The Massachusetts chapter of the Northeast Organic Farming Association. NOFA/Mass welcomes everyone who cares about food, where it comes from and how it’s grown

Growing Organically Since 1982

Intensives

Intensive Workshop with Gabe Brown: Regenerative Farmer & Rancher, owner of Brown’s Ranch in Bismarck, North Dakota

The Farm as an Ecosystem  — 9am-5:30pm

Session 1: The Soil Ecosystem

In the first session, Gabe will outline the erroneous thinking underpinning current global production systems. Contrasting this with the paradigm of land management rooted in soil ecosystem science he will illuminate the vast benefits to be gained by adopting these methods and the greater implications on global systems.

Session 2: Five Principles of Soil Health

In the second session, Gabe will address methods and techniques to employ in order to accomplish the five aspects of protecting and increasing soil life:
1. Minimize soil disturbance
2. Keeping the soil covered
3. Maximizing diversity of cover crops; root type, root depth, leaf sizes and shapes
4. Keeping living roots in the soil for as much of the year as possible
5. Integrating animals & insects into crop producing farmland

Session 3: Converting Sunlight to Dollars

How do you capture profits from the complex energy flows in your agroecological system? Gabe will explain how his operation stacks enterprises to minimize inputs while maximizing outputs. He will also delve into his mission-centered approach to direct marketing.

## The data
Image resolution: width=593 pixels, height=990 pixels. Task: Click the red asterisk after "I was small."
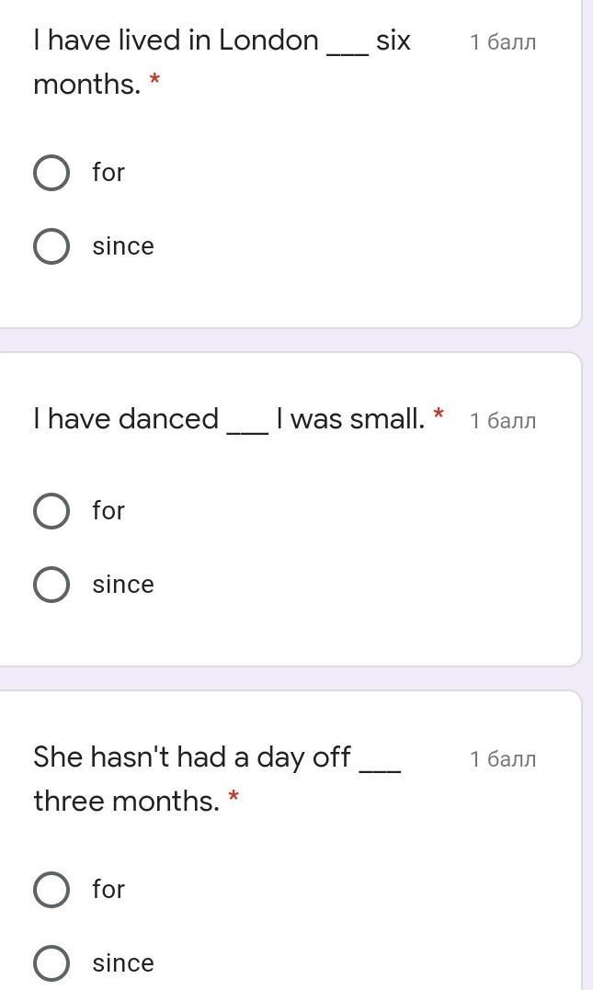pyautogui.click(x=439, y=415)
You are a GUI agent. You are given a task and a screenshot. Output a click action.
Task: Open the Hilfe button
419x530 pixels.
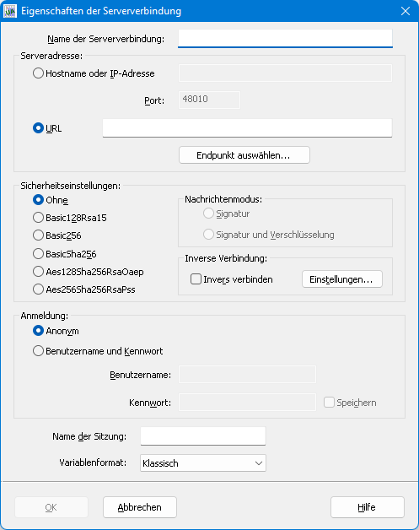(x=368, y=507)
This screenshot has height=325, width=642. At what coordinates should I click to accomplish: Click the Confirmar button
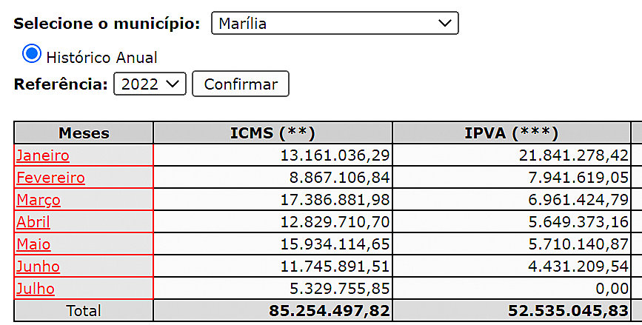[241, 84]
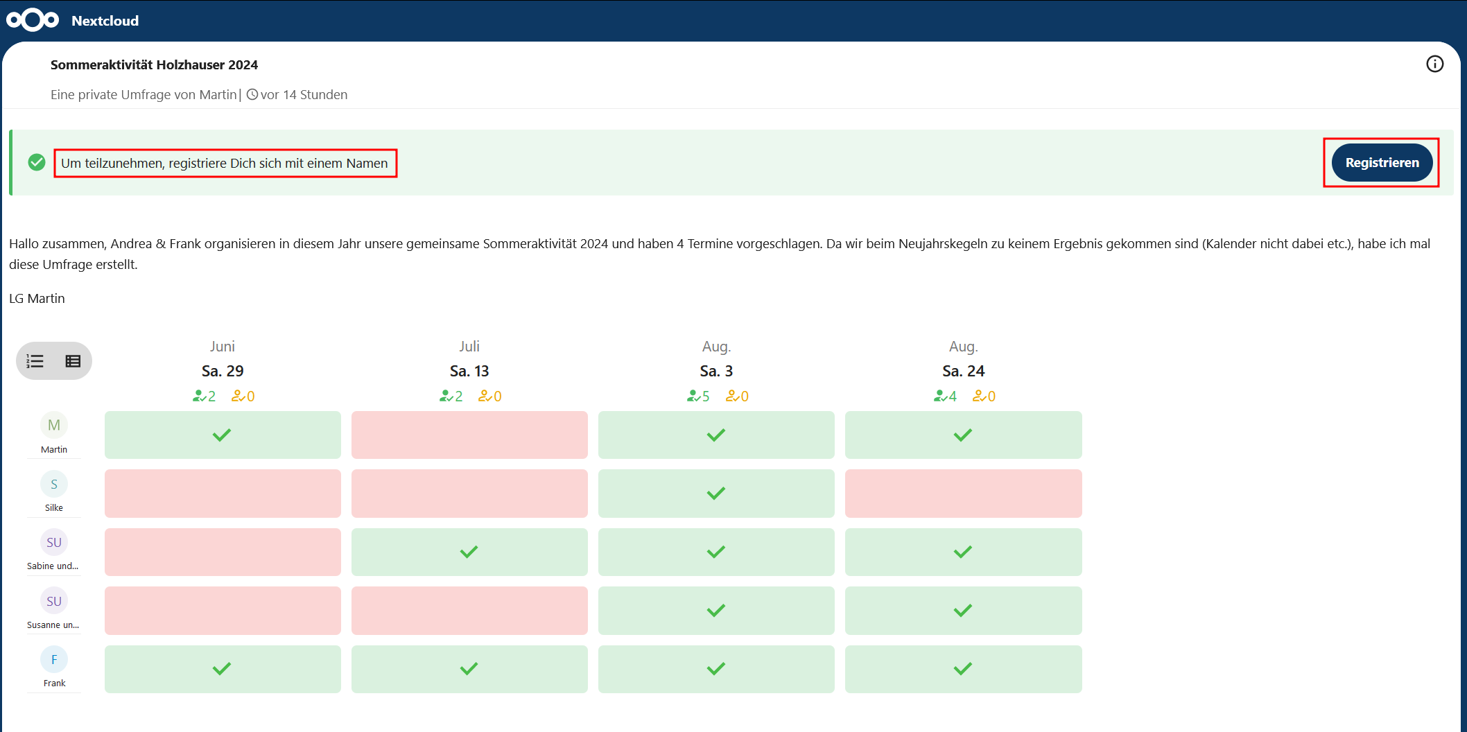Click yes-vote count for Aug. Sa. 3

(698, 397)
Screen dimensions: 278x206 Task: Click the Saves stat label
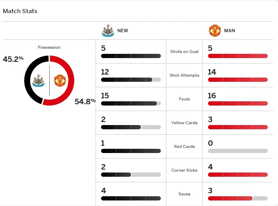[184, 194]
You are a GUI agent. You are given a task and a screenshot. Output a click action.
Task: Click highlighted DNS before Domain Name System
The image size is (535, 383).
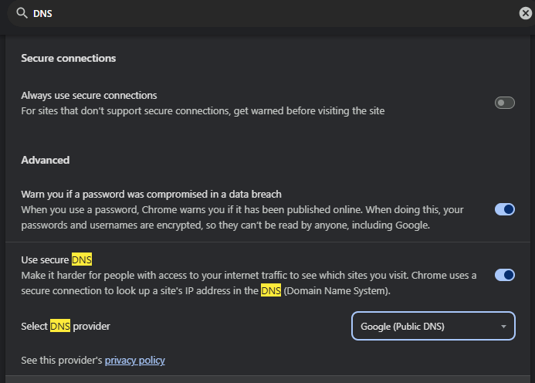[270, 291]
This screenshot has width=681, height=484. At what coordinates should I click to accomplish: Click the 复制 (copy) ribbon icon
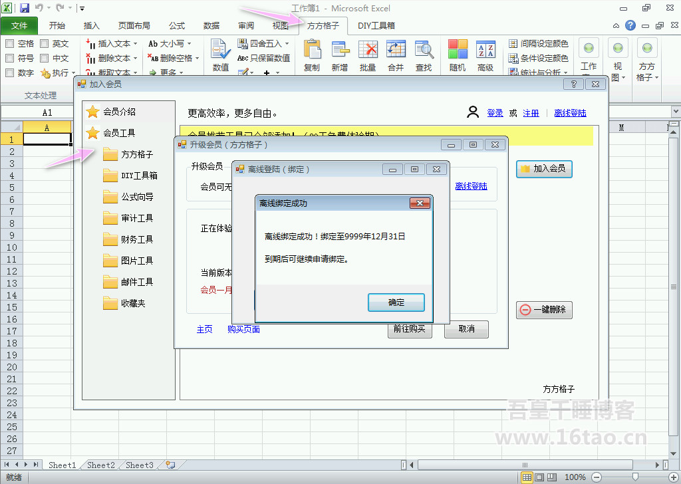pos(312,51)
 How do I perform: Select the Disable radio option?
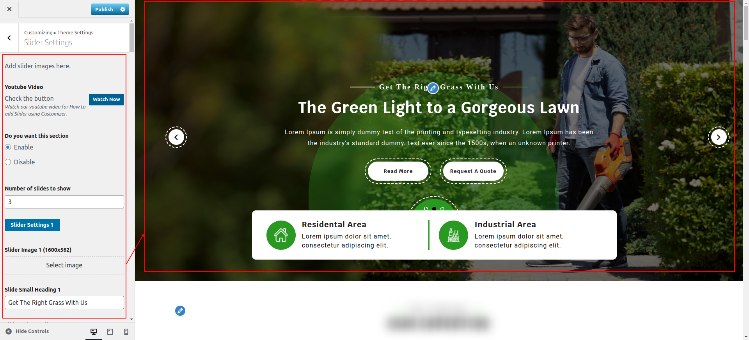[8, 162]
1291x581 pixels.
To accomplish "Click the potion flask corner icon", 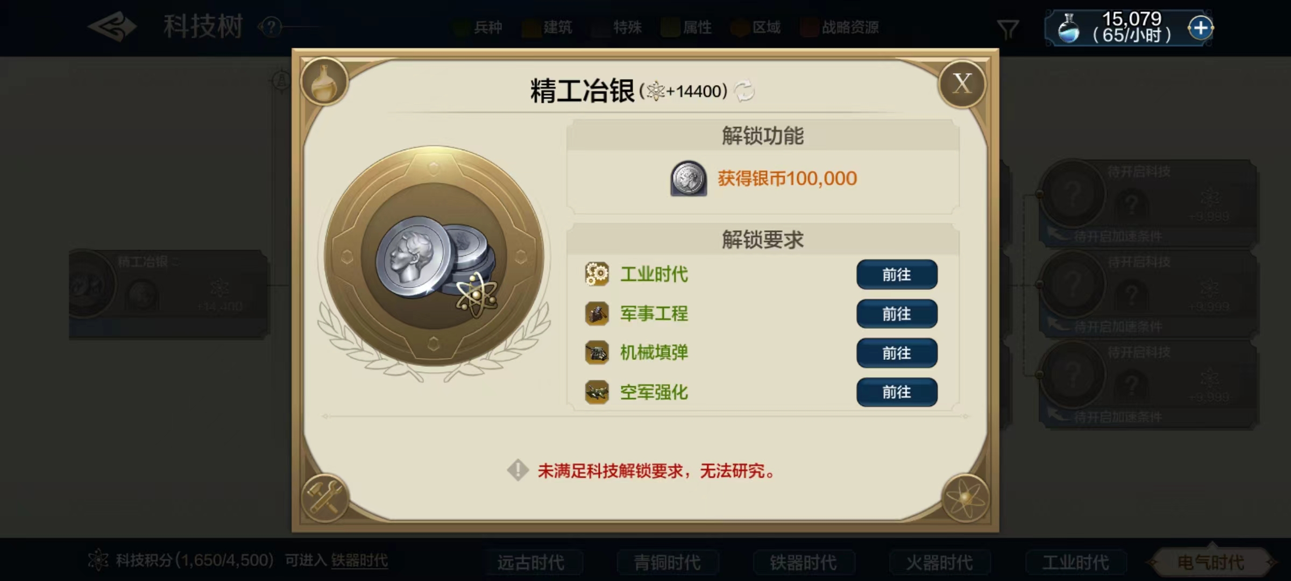I will coord(324,82).
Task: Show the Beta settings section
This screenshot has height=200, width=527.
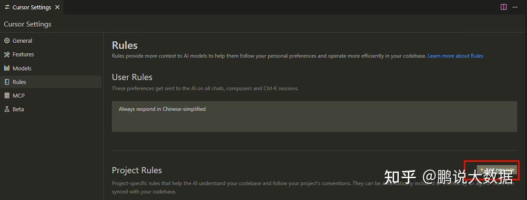Action: click(18, 109)
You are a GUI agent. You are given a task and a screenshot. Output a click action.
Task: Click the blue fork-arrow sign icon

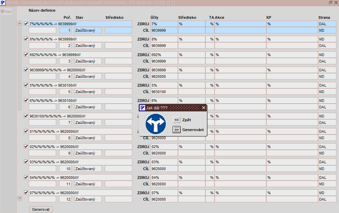tap(156, 124)
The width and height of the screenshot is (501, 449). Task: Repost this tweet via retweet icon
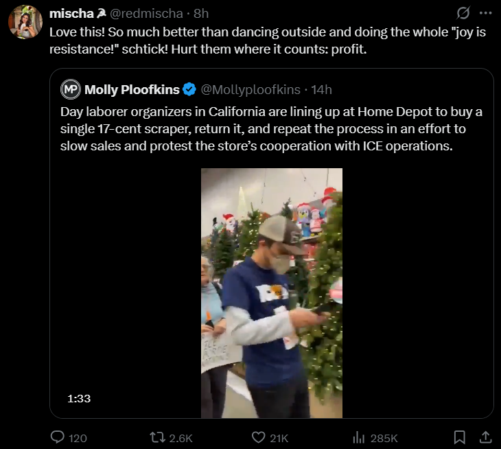[x=159, y=437]
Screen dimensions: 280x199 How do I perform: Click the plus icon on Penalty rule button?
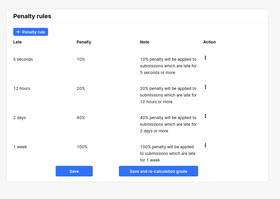tap(18, 32)
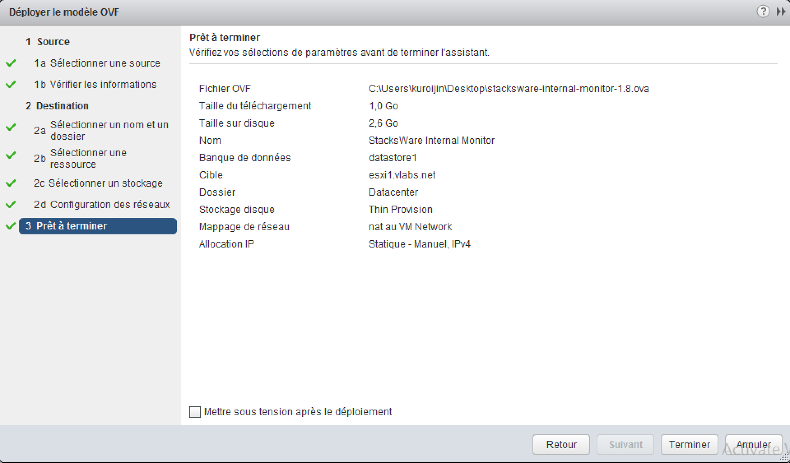Select step 2a Sélectionner un nom et un dossier

tap(101, 130)
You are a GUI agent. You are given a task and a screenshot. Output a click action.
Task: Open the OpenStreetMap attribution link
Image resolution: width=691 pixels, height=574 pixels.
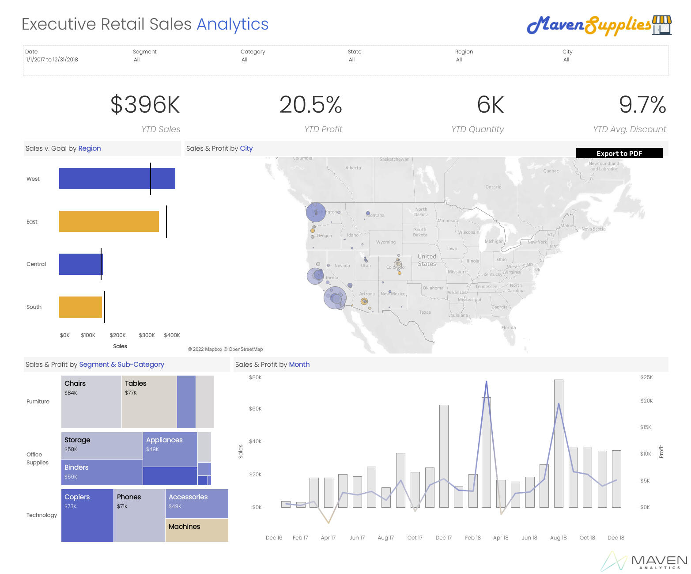click(245, 349)
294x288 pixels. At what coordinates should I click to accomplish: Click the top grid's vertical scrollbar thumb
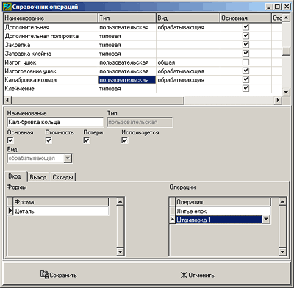pos(286,51)
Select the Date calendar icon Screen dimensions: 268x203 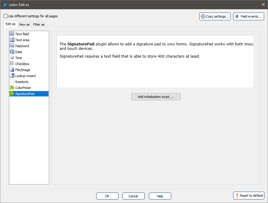point(12,52)
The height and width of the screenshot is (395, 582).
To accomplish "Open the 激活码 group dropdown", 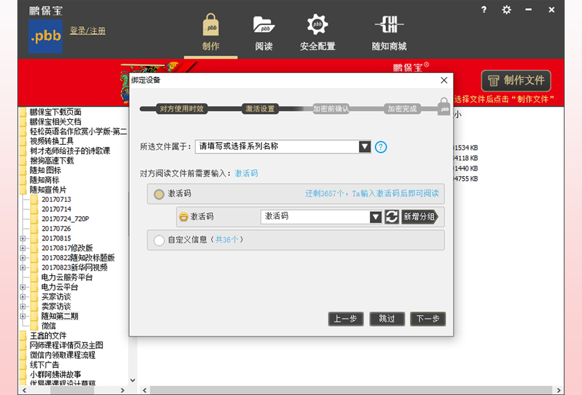I will (376, 217).
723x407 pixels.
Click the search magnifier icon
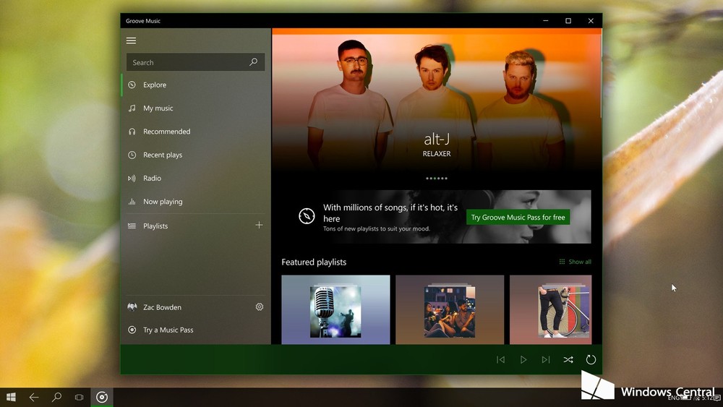point(253,63)
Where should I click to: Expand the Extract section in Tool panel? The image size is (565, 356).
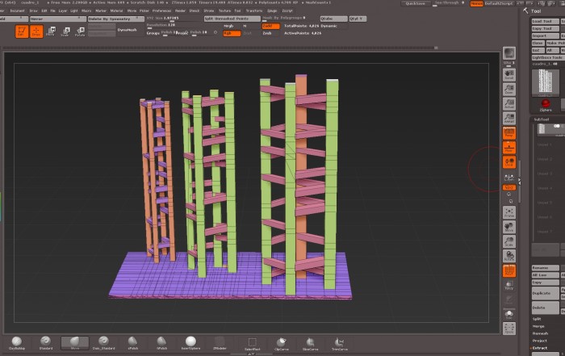coord(539,348)
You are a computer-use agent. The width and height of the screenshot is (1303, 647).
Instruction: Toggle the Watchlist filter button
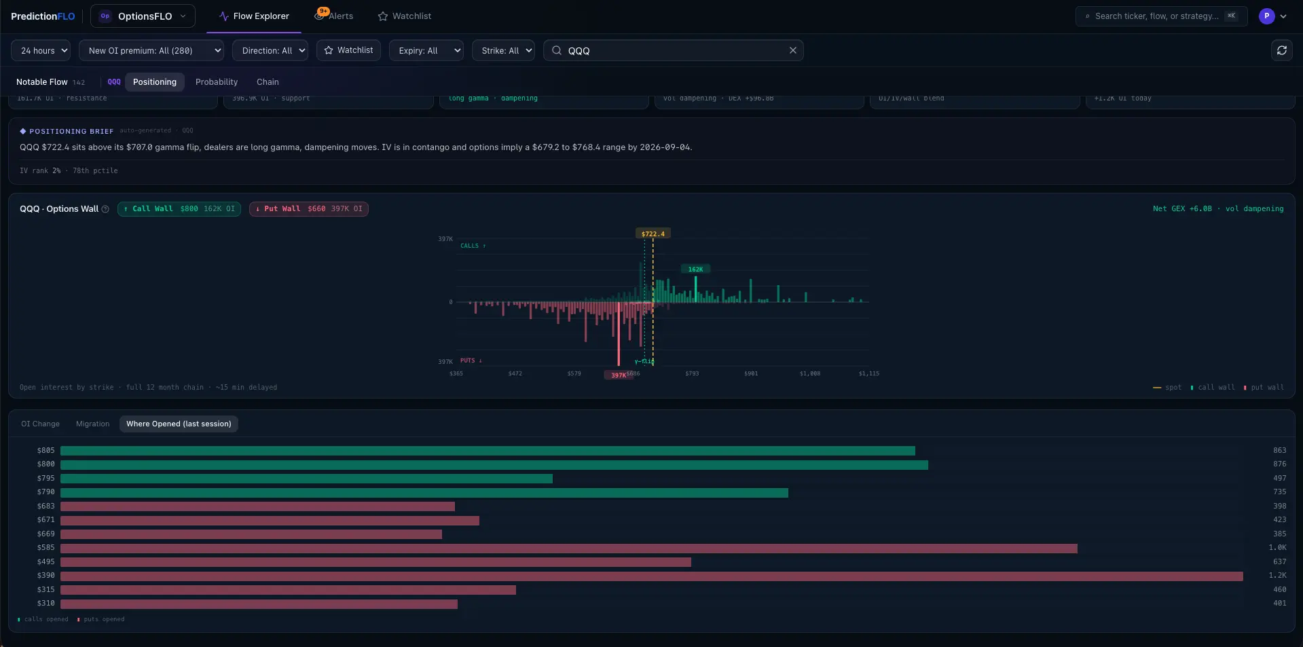pyautogui.click(x=348, y=50)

## Task requirements
**1)** List the five principles of soil health that the workshop description gives for Session 2.
**2)** Repeat word for word the portion of the workshop description starting at "In the second" and ending at "to direct marketing.".

## Answers provided
**1)**
1. Minimize soil disturbance
2. Keeping the soil covered
3. Maximizing diversity of cover crops; root type, root depth, leaf sizes and shapes
4. Keeping living roots in the soil for as much of the year as possible
5. Integrating animals & insects into crop producing farmland

**2)**
In the second session, Gabe will address methods and techniques to employ in order to accomplish the five aspects of protecting and increasing soil life:
1. Minimize soil disturbance
2. Keeping the soil covered
3. Maximizing diversity of cover crops; root type, root depth, leaf sizes and shapes
4. Keeping living roots in the soil for as much of the year as possible
5. Integrating animals & insects into crop producing farmland

Session 3: Converting Sunlight to Dollars

How do you capture profits from the complex energy flows in your agroecological system? Gabe will explain how his operation stacks enterprises to minimize inputs while maximizing outputs. He will also delve into his mission-centered approach to direct marketing.